Within the Theravada scriptures there are many lists of wholesome and unwholesome qualities, but the most basic unit of instruction for laypeople is the group of the “five precepts”. These principles are undertaken as a lifetime practice in refining our words and actions, and they lead inexorably in the direction of freedom from suffering.
Here, a noble disciple, having abandoned the destruction of life, abstains from the destruction of life. By abstaining from the destruction of life, the noble disciple gives to an an immeasurable number of beings freedom from fear, enmity, and affliction. He himself in turn enjoys immeasurable freedom from fear, enmity, and affliction. This is the first gift, a great gift, primal, of long standing, traditional, ancient, unadulterated and never before adulterated, which is not being adulterated and will not be adulterated, not repudiated by wise ascetics and brahmins. (from AN 8:39, translated by Bhikkhu Bodhi)

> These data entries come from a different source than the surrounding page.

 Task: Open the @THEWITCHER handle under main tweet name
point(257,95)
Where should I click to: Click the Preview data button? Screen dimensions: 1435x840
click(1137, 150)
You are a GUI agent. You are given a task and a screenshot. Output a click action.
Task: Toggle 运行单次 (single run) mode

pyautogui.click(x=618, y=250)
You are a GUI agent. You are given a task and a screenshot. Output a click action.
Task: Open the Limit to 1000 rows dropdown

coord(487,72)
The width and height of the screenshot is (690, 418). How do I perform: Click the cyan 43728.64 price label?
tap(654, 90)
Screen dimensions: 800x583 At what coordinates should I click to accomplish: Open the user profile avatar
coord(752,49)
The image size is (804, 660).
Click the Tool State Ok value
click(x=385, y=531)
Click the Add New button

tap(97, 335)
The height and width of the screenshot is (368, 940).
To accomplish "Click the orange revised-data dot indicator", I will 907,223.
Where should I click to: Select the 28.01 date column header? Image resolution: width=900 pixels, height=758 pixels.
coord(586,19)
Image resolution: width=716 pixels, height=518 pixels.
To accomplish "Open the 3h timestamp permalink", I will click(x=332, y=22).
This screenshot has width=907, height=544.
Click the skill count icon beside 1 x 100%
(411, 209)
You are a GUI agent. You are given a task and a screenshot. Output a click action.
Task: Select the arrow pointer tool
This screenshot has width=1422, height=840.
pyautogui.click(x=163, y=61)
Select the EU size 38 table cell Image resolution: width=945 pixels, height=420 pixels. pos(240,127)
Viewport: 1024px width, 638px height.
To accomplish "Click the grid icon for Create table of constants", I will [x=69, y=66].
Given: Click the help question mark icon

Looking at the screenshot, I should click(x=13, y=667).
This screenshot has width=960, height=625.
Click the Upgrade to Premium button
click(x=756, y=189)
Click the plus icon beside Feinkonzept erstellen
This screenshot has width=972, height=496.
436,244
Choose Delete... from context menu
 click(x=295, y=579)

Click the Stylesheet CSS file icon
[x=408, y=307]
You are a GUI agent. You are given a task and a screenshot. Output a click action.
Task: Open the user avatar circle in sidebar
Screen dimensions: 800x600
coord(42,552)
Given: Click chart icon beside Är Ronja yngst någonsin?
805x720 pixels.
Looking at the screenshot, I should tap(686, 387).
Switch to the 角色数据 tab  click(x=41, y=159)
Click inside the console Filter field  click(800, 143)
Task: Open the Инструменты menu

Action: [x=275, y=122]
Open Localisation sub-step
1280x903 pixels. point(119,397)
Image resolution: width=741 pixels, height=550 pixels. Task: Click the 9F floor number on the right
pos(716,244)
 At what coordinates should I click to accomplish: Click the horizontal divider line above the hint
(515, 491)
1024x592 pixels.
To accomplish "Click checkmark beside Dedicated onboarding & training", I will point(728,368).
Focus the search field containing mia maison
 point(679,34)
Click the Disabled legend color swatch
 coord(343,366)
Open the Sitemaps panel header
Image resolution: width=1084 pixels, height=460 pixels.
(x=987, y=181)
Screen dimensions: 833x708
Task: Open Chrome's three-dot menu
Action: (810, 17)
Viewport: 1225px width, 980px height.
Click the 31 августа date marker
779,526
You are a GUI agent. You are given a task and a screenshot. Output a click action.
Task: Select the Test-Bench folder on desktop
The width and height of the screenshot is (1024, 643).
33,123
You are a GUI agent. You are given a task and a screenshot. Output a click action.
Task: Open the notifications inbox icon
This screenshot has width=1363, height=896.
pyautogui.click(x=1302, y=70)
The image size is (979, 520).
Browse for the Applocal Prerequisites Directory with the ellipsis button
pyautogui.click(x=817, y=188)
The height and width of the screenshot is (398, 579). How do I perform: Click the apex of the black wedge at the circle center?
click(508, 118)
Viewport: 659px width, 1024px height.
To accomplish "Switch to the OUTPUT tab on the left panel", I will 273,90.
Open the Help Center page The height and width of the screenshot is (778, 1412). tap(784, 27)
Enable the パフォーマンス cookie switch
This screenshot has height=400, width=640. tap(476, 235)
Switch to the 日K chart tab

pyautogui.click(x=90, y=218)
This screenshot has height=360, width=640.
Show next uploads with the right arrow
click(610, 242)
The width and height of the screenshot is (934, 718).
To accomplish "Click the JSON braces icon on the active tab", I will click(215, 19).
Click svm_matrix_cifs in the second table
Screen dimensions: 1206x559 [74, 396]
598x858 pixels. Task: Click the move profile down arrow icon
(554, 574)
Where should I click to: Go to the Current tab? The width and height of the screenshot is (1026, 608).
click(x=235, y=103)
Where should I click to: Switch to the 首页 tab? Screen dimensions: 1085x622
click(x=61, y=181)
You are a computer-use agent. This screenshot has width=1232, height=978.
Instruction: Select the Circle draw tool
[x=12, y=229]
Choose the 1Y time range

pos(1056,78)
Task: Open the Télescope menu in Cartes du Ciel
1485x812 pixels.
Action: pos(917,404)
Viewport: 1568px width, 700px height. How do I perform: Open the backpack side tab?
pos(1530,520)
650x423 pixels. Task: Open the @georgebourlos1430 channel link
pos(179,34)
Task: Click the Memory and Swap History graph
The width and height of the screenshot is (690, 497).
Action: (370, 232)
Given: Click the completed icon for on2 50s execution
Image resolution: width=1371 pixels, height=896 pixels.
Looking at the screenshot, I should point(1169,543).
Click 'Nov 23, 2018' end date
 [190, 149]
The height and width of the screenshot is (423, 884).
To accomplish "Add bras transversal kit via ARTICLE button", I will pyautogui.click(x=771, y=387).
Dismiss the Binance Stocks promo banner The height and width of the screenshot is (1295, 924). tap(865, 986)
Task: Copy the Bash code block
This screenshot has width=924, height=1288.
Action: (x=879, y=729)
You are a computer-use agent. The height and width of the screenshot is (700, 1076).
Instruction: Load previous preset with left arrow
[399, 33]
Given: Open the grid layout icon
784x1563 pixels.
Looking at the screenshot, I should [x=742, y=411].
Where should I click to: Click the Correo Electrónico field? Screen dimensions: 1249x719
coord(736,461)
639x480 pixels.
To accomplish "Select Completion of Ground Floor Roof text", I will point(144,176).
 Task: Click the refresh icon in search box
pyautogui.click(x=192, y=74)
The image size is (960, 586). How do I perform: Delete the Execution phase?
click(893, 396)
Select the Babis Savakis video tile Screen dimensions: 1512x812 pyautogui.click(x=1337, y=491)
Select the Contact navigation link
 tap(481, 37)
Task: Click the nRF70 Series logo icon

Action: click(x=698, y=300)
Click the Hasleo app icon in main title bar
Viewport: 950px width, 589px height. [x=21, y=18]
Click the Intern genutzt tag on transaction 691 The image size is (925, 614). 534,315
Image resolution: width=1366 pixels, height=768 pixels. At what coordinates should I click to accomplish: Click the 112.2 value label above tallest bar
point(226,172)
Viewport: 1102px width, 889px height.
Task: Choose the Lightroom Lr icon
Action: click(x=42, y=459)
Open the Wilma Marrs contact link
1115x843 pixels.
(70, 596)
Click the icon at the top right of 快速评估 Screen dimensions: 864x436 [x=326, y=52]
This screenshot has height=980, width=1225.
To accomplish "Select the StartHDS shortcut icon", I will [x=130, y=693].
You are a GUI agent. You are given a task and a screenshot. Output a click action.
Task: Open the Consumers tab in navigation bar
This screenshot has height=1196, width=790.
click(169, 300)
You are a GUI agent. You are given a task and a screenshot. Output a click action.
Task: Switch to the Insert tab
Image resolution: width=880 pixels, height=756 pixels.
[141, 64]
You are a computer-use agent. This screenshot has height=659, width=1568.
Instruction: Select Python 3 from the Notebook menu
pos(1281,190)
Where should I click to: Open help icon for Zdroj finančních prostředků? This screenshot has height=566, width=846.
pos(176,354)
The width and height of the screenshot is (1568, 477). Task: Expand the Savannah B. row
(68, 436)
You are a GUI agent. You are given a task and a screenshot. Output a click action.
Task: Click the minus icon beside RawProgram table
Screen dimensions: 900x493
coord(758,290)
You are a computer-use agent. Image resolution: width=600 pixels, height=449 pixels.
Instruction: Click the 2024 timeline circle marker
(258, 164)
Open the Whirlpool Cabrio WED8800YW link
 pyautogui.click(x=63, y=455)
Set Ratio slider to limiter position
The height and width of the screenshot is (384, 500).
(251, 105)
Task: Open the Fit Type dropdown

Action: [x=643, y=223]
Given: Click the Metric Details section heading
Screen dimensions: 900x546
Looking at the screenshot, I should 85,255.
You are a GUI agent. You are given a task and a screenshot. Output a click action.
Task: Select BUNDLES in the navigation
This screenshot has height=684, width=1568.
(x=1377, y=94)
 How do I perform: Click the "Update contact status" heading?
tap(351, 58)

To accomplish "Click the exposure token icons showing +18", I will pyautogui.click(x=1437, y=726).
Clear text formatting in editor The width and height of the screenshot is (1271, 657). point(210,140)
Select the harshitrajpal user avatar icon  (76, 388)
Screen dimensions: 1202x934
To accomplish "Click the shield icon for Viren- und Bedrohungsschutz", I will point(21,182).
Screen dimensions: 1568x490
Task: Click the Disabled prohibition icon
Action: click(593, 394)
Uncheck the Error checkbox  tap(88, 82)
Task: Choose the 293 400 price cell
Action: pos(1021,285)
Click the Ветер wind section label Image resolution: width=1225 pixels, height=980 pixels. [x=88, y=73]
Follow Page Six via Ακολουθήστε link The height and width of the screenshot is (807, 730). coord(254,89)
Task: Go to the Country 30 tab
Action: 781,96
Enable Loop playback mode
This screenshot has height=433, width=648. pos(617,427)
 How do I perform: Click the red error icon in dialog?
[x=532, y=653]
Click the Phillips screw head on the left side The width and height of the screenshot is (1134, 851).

It’s often true that the first item on a list carries the most weight. The category of “abstaining from the destruction of life” is the first precept and covers a wide scope of activities. Most obviously it means don’t kill people or other beings. The more deeply we investigate, the more we discern that the wish to kill or crush others is the root of the problem, and it comes up in our minds more often than we might like. When we learn to abandon the intention to harm any living thing, as it arises, we are liberating ourselves from a powerful negative force. Every time a thought of harming is interrupted before it can become action, we win a victory. As the Dhammapada says (Dhp 103, translated by Gil Fronsdal):
Greater in combat
Than a person who conquers
A thousand times a thousand people
Is the person who conquers herself.
The gift of safety that we have the power to give to other beings returns to us as a gift of purity, a moment of non-clinging. When we protect others from harm, we protect ourselves. The precept states that we should refrain from harmful activity, including things that might harm us. Having done that, we can move in a positive direction by finding ways to nurture life. It’s like walking in one direction, stopping, and turning to go in another direction.
We all have different triggers for thoughts of harming. We can get results if we start noticing them as they come up, and framing them as welcome challenges, as invitations to convert thoughts of harming to thoughts of preserving or nurturing life.